== STUDY TEXT ==
====
Thermodynamic-Driven Design of Multiphase Fe–S–Sn-Alloyed Nanocomposites for Electromagnetic Wave Absorption

Abstract

With the development of modern electronic technology, electromagnetic waves (EMWs) are widely applied in communication, radar, and medical fields. However, their disorderly propagation leads to signal interference, radiation pollution, and security threats. Therefore, the development of efficient EMW absorption materials has become a research hotspot in the fields of materials science and electromagnetism. This study systematically investigates the EMW absorption properties of nFe/SnS-G composite materials, focusing on the issue of electromagnetic pollution. Based on the first law of thermodynamics and density functional theory (DFT) calculations, it was found that by regulating the molar ratio of Fe to SnS, a series of Fe–S/Fe-Sn multiphase composite materials could be generated. On this basis, nFe/SnS (n = 1, 2, and 3) composites were prepared by vacuum calcining Fe and SnS with different molar ratios, and further mixed with graphite through ball milling to prepare nFe/SnS-G composites. The results indicate that increasing the Fe content can enhance the magnetic loss capacity of the composites, while the introduction of graphite significantly strengthens the interface polarization and conductive loss, thereby improving the dielectric loss capacity of the composites. Among them, the 1Fe/SnS-G sample exhibits the lowest reflection loss (RL_min = −56.8 dB) at 7.62 GHz, while the 3Fe/SnS-G composite shows the best EMW absorption performance at a thickness of 1.65 mm, with a maximum effective absorption bandwidth (EAB_max) of 4.1 GHz. Mechanism analysis reveals that the excellent performance of the materials is primarily attributed to the synergistic effect of dielectric loss and magnetic loss, including various mechanisms such as interface polarization, conductive loss, dipole polarization, and defect polarization.
====
== INFORMATION SHOWN ==

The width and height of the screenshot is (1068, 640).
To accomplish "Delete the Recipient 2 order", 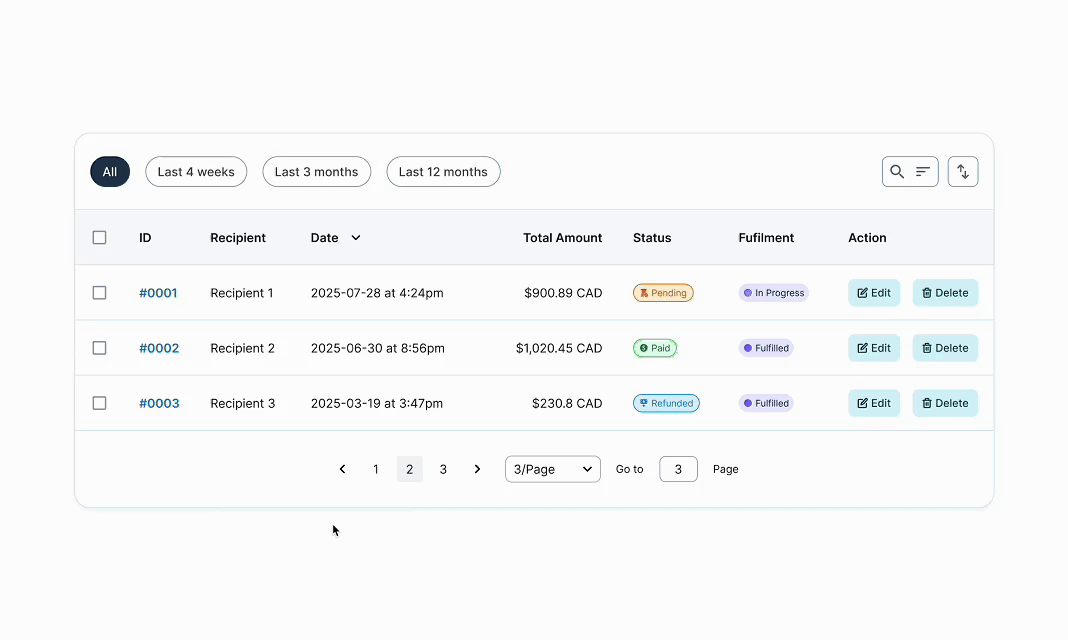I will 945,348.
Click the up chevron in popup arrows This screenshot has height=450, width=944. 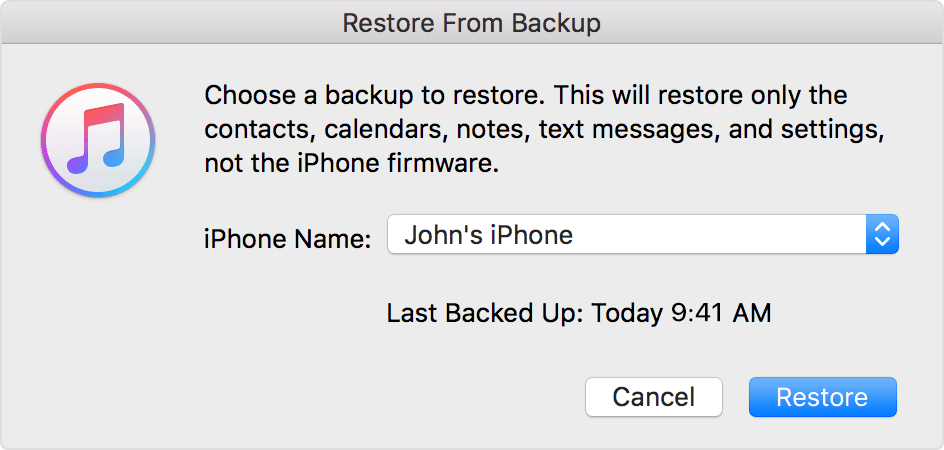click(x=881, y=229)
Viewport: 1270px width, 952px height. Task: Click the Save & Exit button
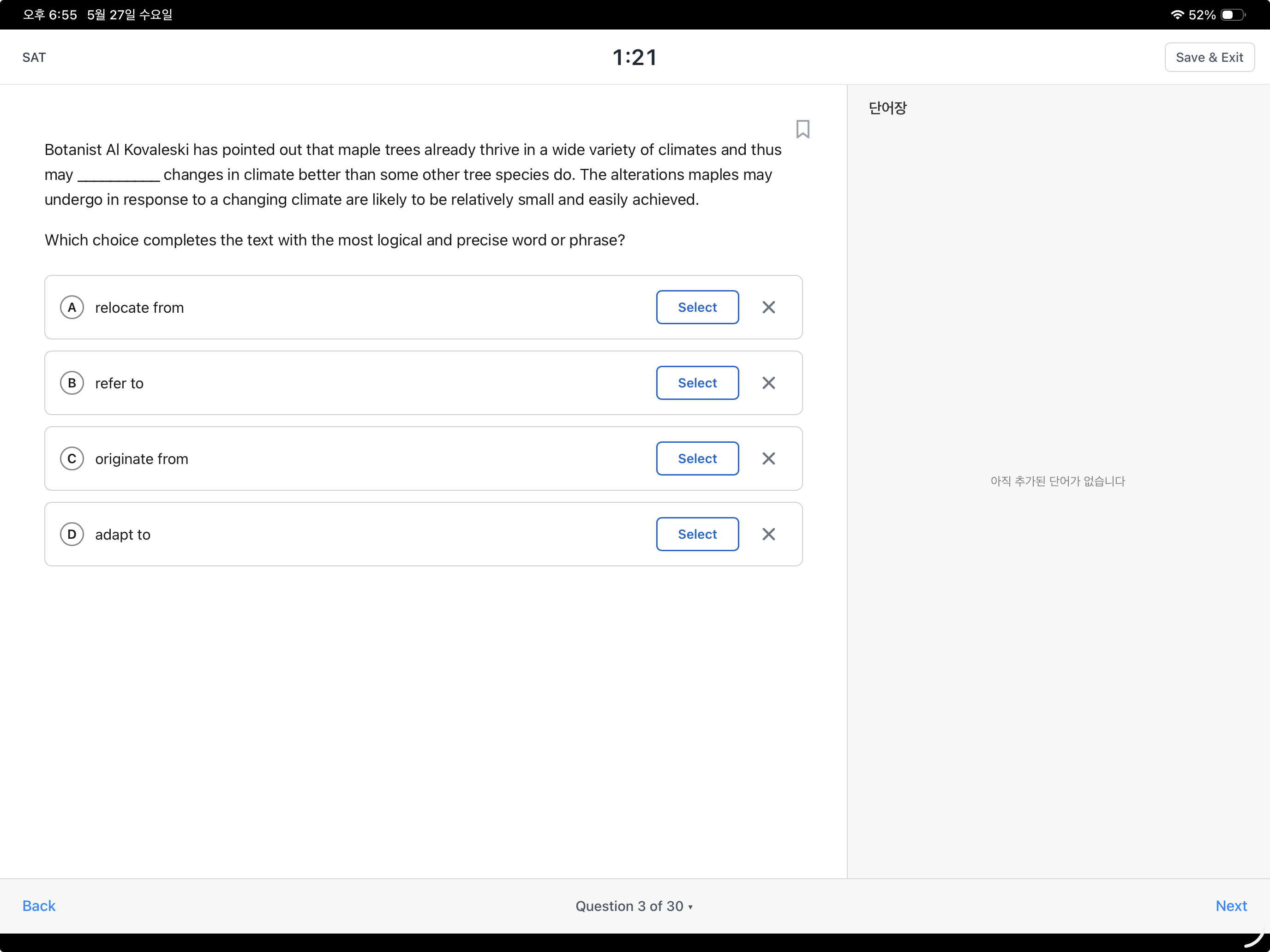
====
== DIRECTIONS FOR THIS TASK ==
In the abstract on Fe–S–Sn nanocomposites, at what frequency does the 1Fe/SnS-G sample reach its lowest reflection loss?

== ANSWER TO THIS TASK ==
7.62 GHz